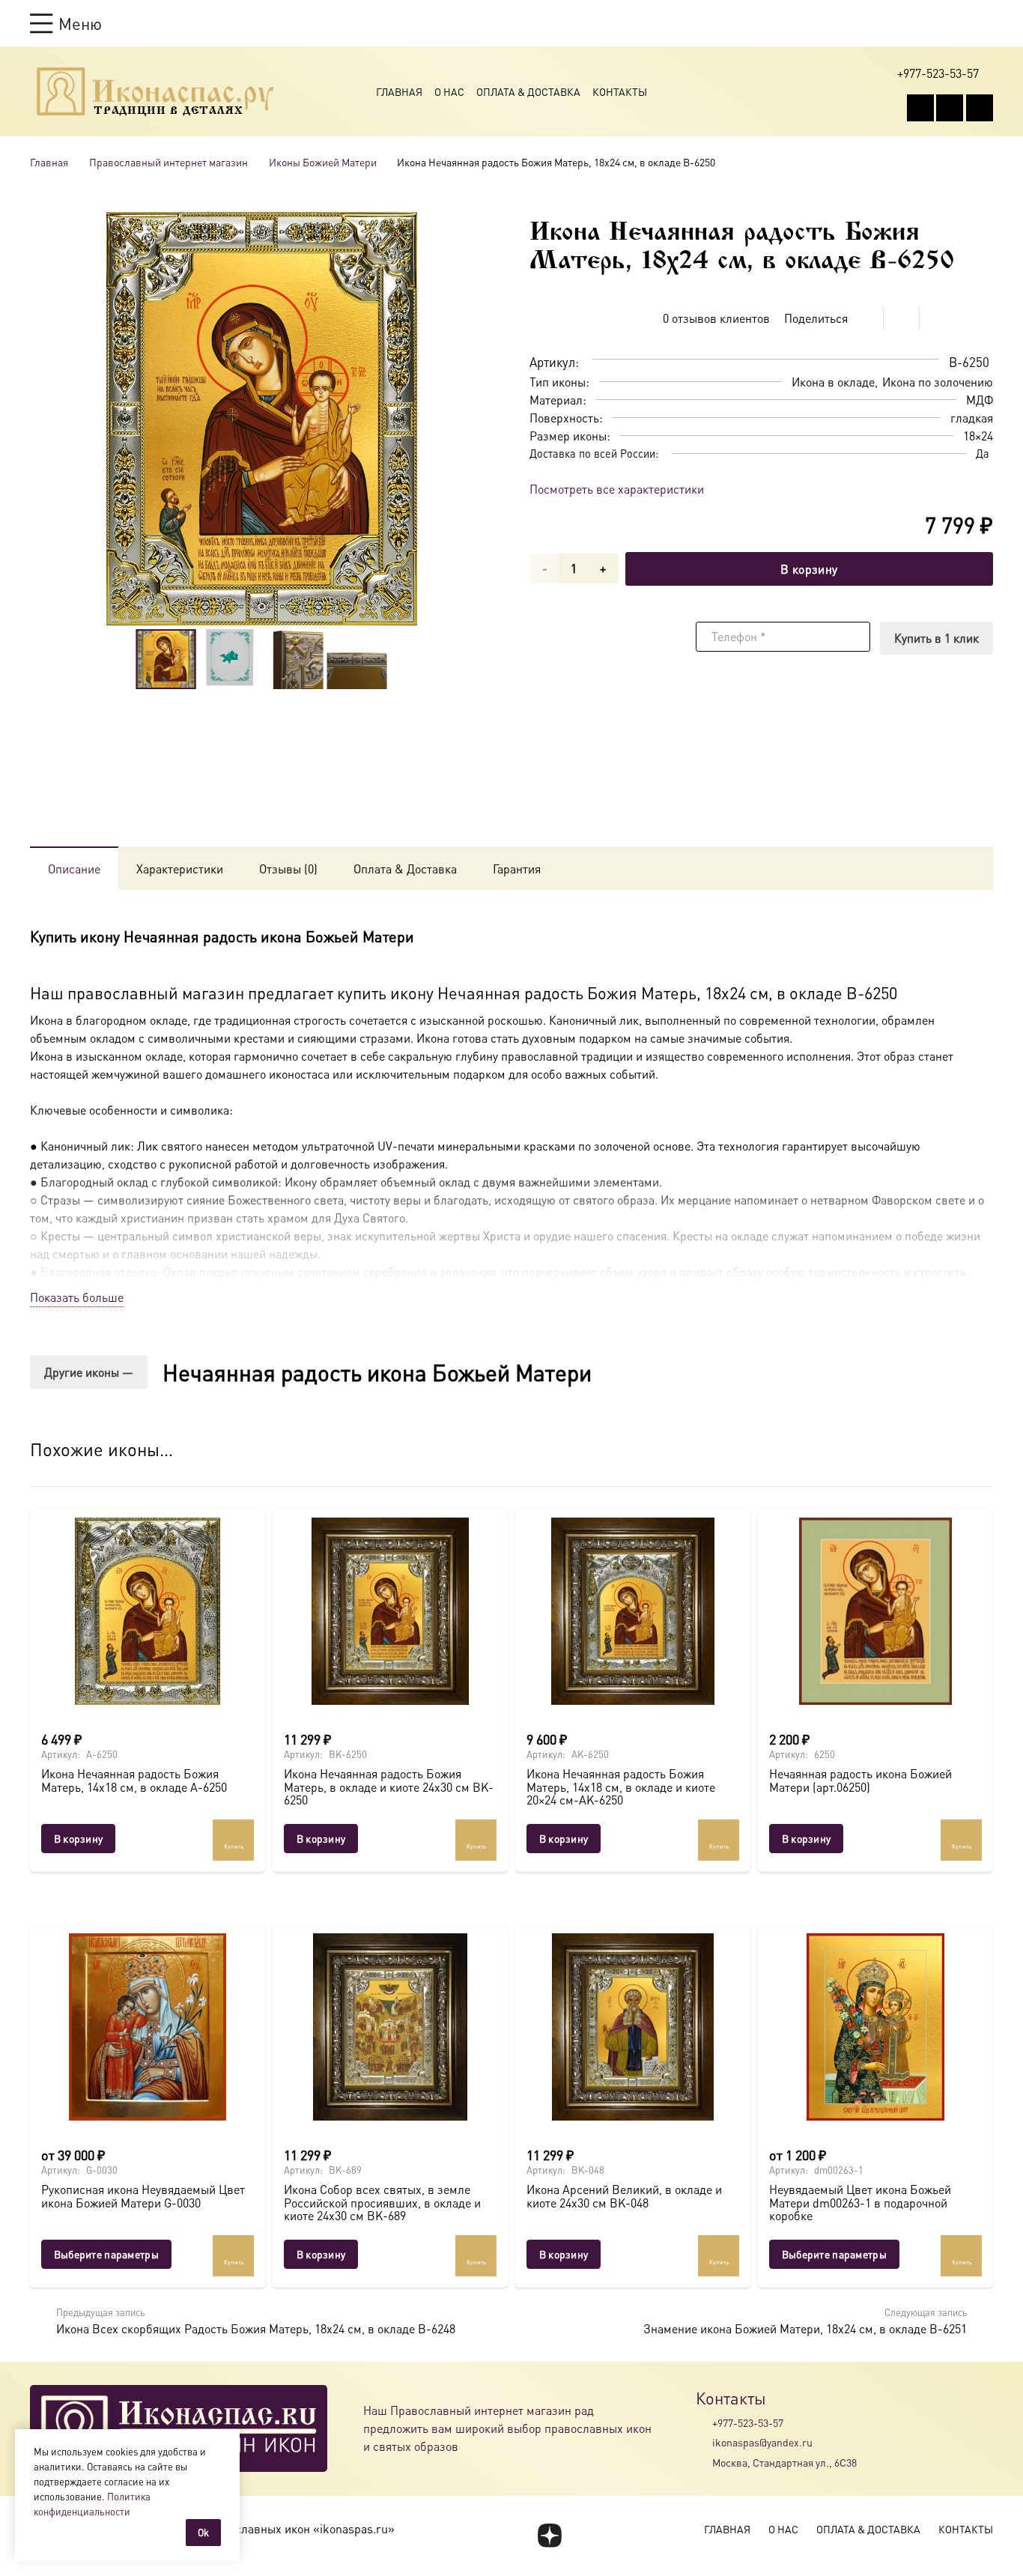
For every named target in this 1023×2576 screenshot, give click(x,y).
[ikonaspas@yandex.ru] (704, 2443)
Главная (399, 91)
_ _ _ _
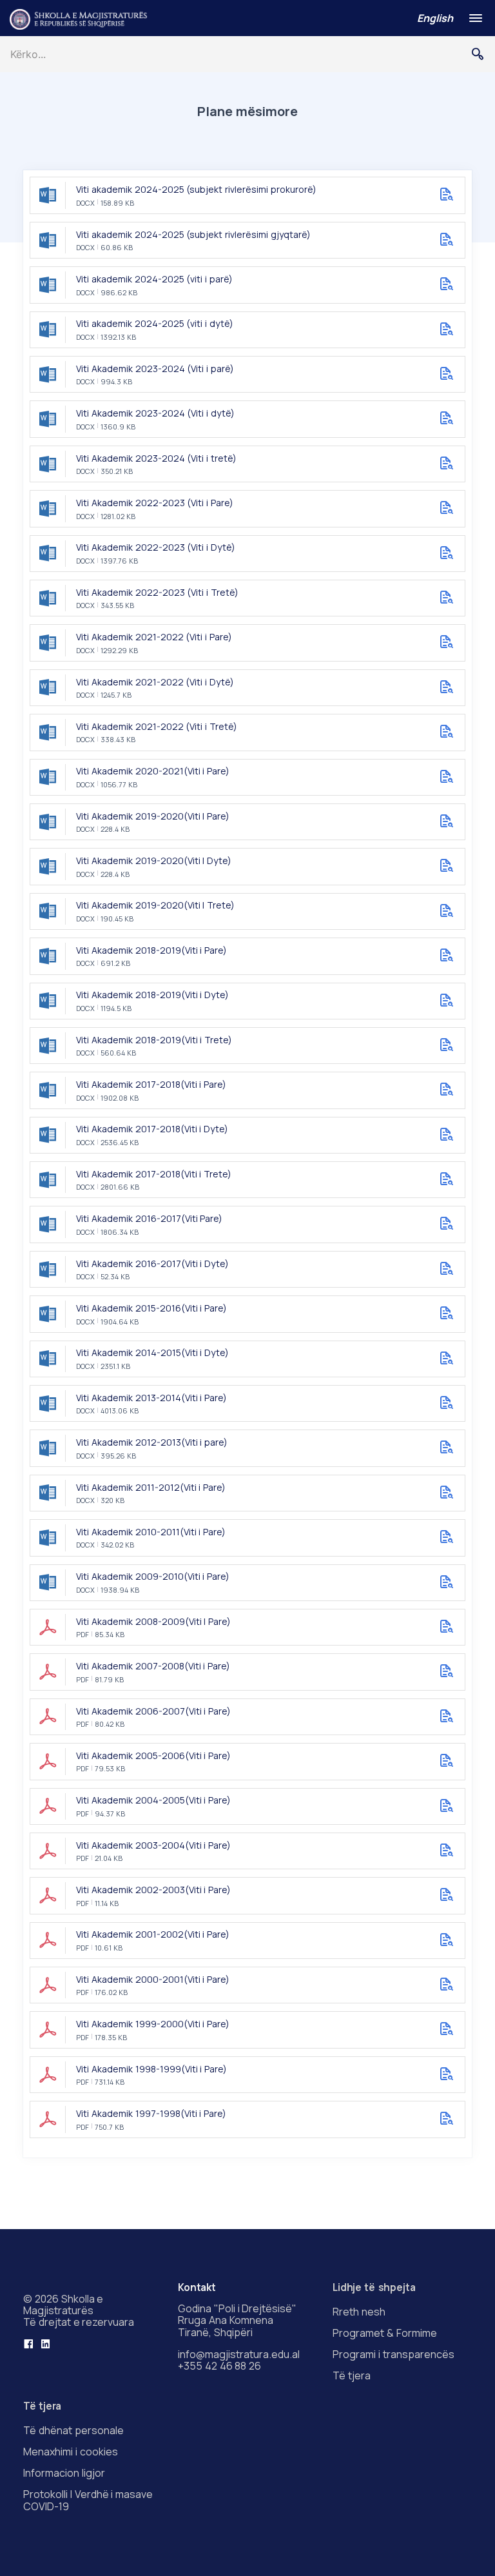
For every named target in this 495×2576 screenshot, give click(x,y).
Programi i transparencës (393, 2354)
_ _ _ _
**Problem**
What are the lines, exactly as written above, from the line with "For every named target in this 1023×2576" to the line with "Главная (399, 91)", both included? Output only those.

**Response to this task**
For every named target in this 1023×2576 screenshot, give click(x,y).
[ikonaspas@yandex.ru] (704, 2443)
Главная (399, 91)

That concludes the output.